2. You get better tasting, higher quality, and fresher food.
For example, it's not an accident that supermarket tomatoes taste like watery moosh. Agribusiness tomatoes are grown from varieties selected, not for taste and nutrition, but rather for their abilities to be picked green and shipped long distances. Your local grower chooses varieties that taste good. What a concept.

3. You know where the food is coming from and how it was produced.
When you buy food from the supermarket, you have no idea who grew it, the conditions or land it grew on, or where the money you spend is really going. Purchasing from local farmers lets you personally connect with the individuals and lives who bring your food to the table.

4. If we don't support family farmers,
there won't be another generation of family farmers.

The best support we as "urban eaters" can give them is to buy food directly from family farmers. Consolidation in the food production and distribution system is rampant. A supermarket looks competitive, with many different brands, but in fact most of them come from only 5 giant corporations, and those 5 corporations are in the process of coalescing as two. A similar consolidation is going on in the retail grocery market, as chains like Wal Mart drive out independent grocers. As long as we pay for this process, it will continue. It is critical that people increase their direct purchases of food products from local farmers and processors so that we can preserve economic diversity and family livelihoods in rural America. We will not like it if the production, processing, and retail distribution of food becomes a locked in monopoly of giant transnational corporations.

5. Family farmers need our help.
The last twenty years have been hard on family farmers. Government policies that are supposed to help family farmers turn out to have the perverse consequence of encouraging consolidation and larger operations. Billions of government dollars are funding the displacement of the family farmer. Hidden behind these statistics are the brutal costs economists ignore because they are "off the balance sheet". Ghost towns are dotting the former rural farm landscapes. The fact is, you get what you pay for. And this is what our agribusiness dollars have wrought on the rural landscape.

6. Eating is a moral act.
Much of our food is imported from foreign countries. In many of those countries, poor farmers have been thrown off their land, with little or no compensation, so that big US companies could come in and open factory farms to supply the North American market. Water is diverted from peasant agriculture to these farms, and the people who have farmed the lands for centuries become urban squatters in the big slums on the outskirts of third world cities. And so it comes to pass that the fresh salad greens you buy in the snows of the North American winter may indeed have been snatched from the hands and mouths of hungry children in poor countries. Agribusiness foods grown in this country are harvested and processed by exploited migrant labor. The workers receive below minimum wage, no benefits, and are exposed to high levels of pesticides and other dangerous chemicals. The exploitation of these people is a scandal, and it is funded by the agribusiness industry and your supermarket grocery dollar..

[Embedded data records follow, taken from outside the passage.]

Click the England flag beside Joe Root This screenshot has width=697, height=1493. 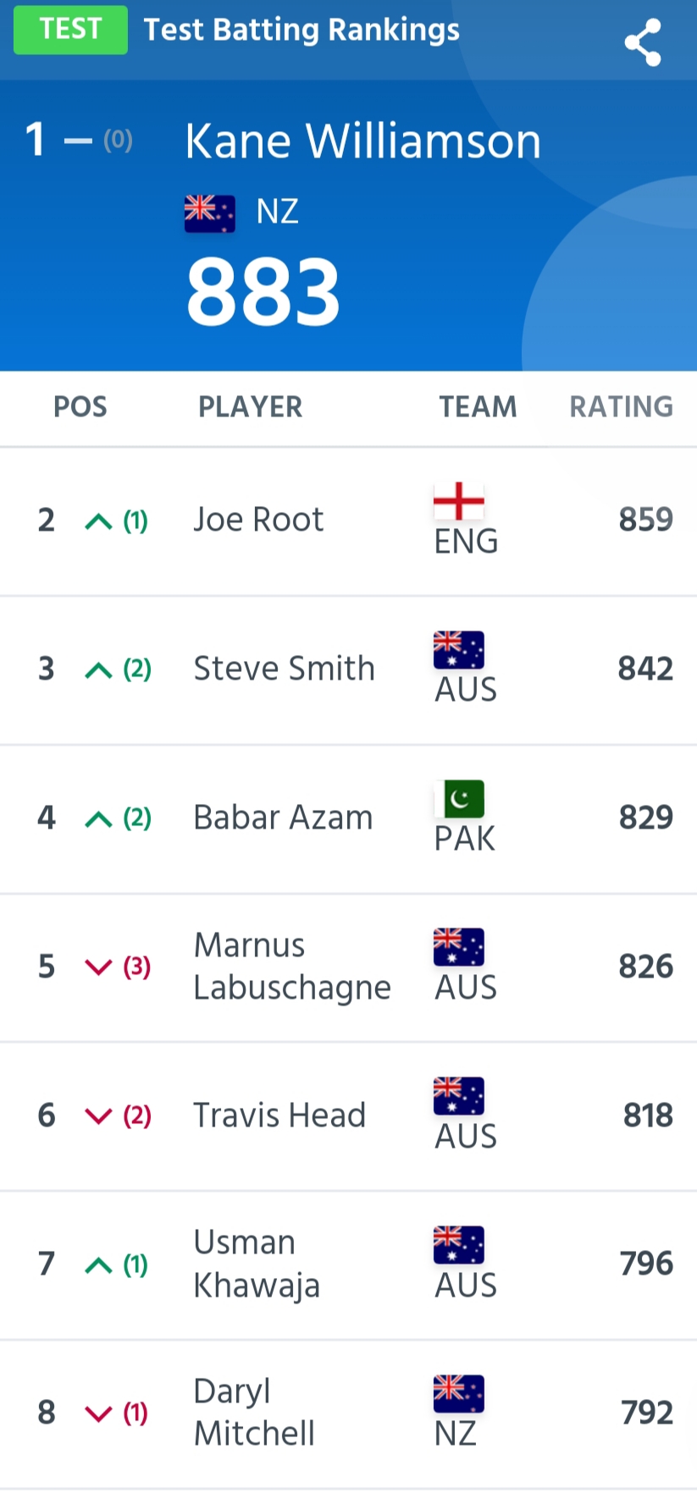[458, 501]
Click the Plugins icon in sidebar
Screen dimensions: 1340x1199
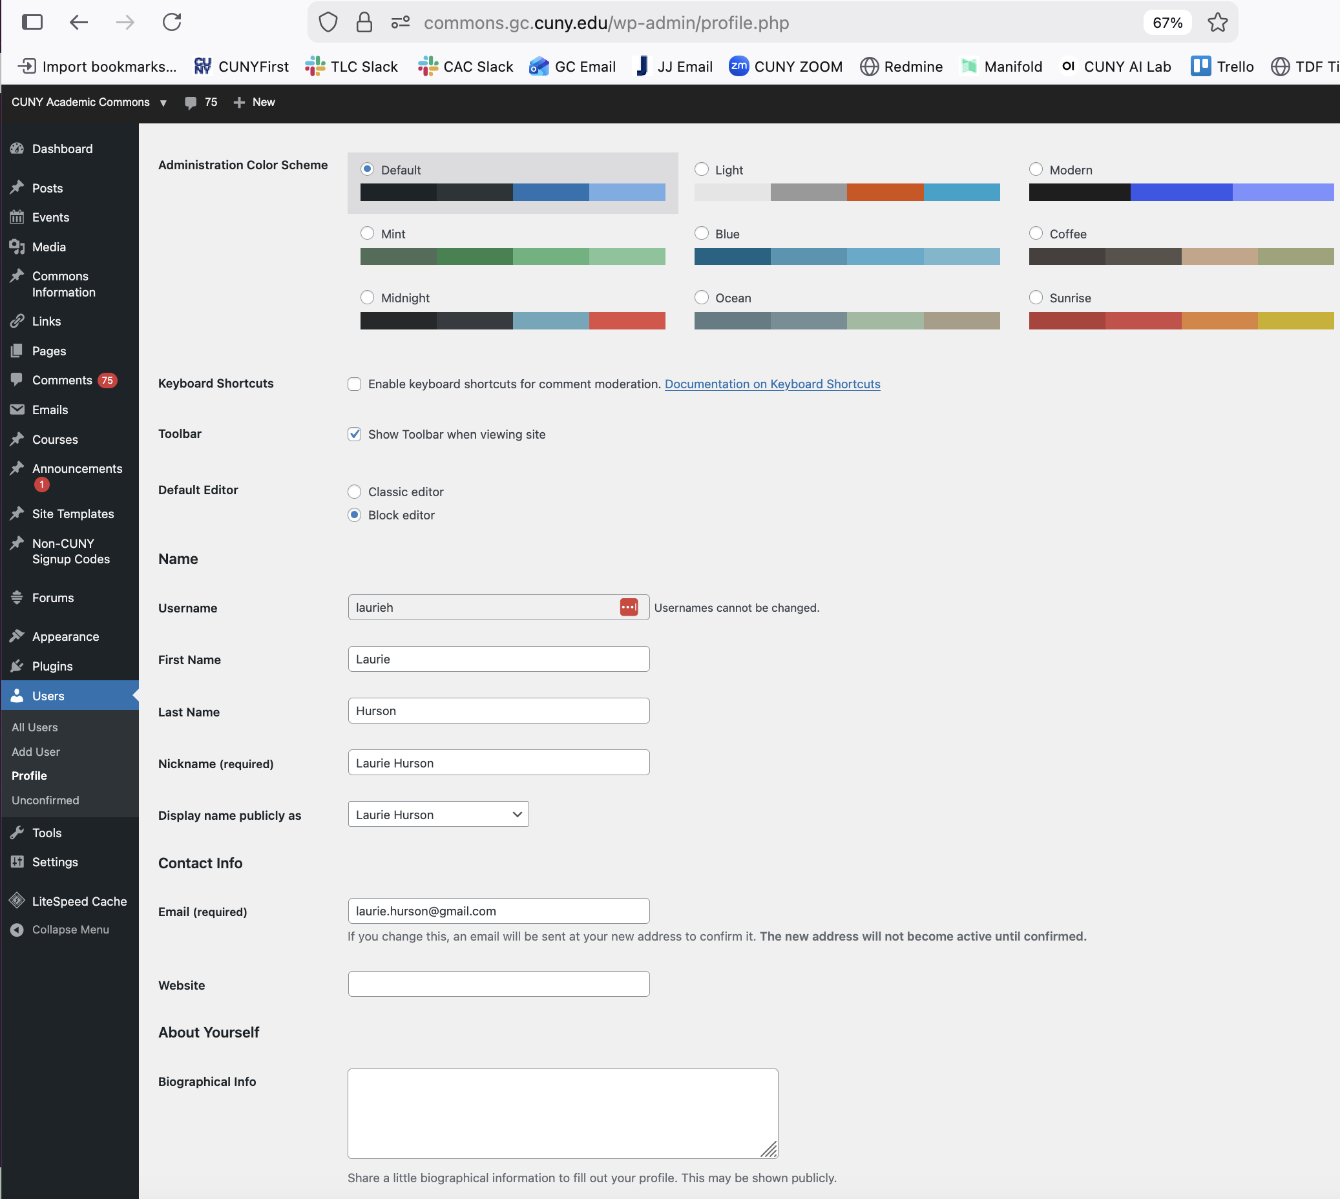pyautogui.click(x=17, y=666)
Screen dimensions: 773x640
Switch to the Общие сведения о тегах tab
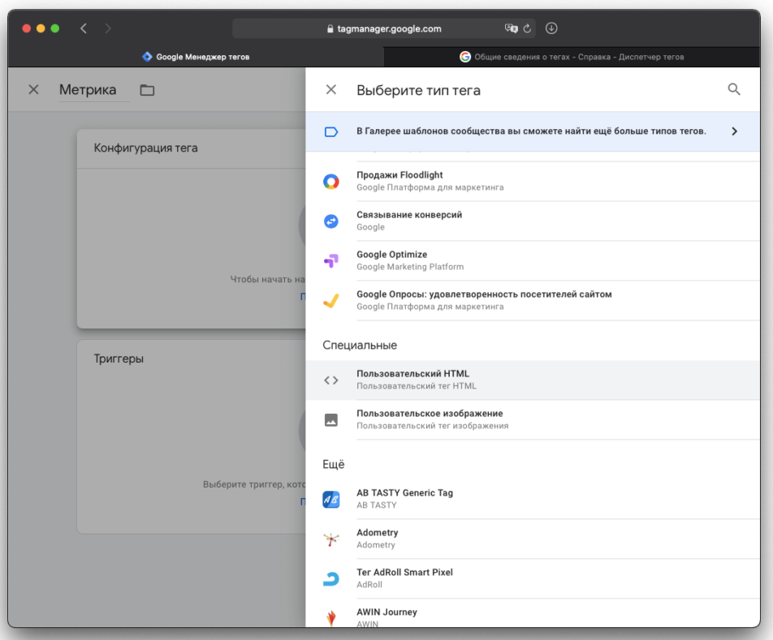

7. Actions have consequences.
Food choices we make have practical consequences. By targeting as much of our grocery dollar as possible towards locally grown, sustainably produced food, we are "voting" for more prosperity, security, and a higher quality of life. Our grandparents knew the importance of supporting the local business community, and that includes the farmers. Food is such a critical aspect of life that we would be foolish to turn the food producing and distribution system entirely over to agribusiness. The right to choose means little if all the choices are dictated by faceless corporations with offices on five continents. The wave of the future is direct local relationships between rural producers and urban consumers.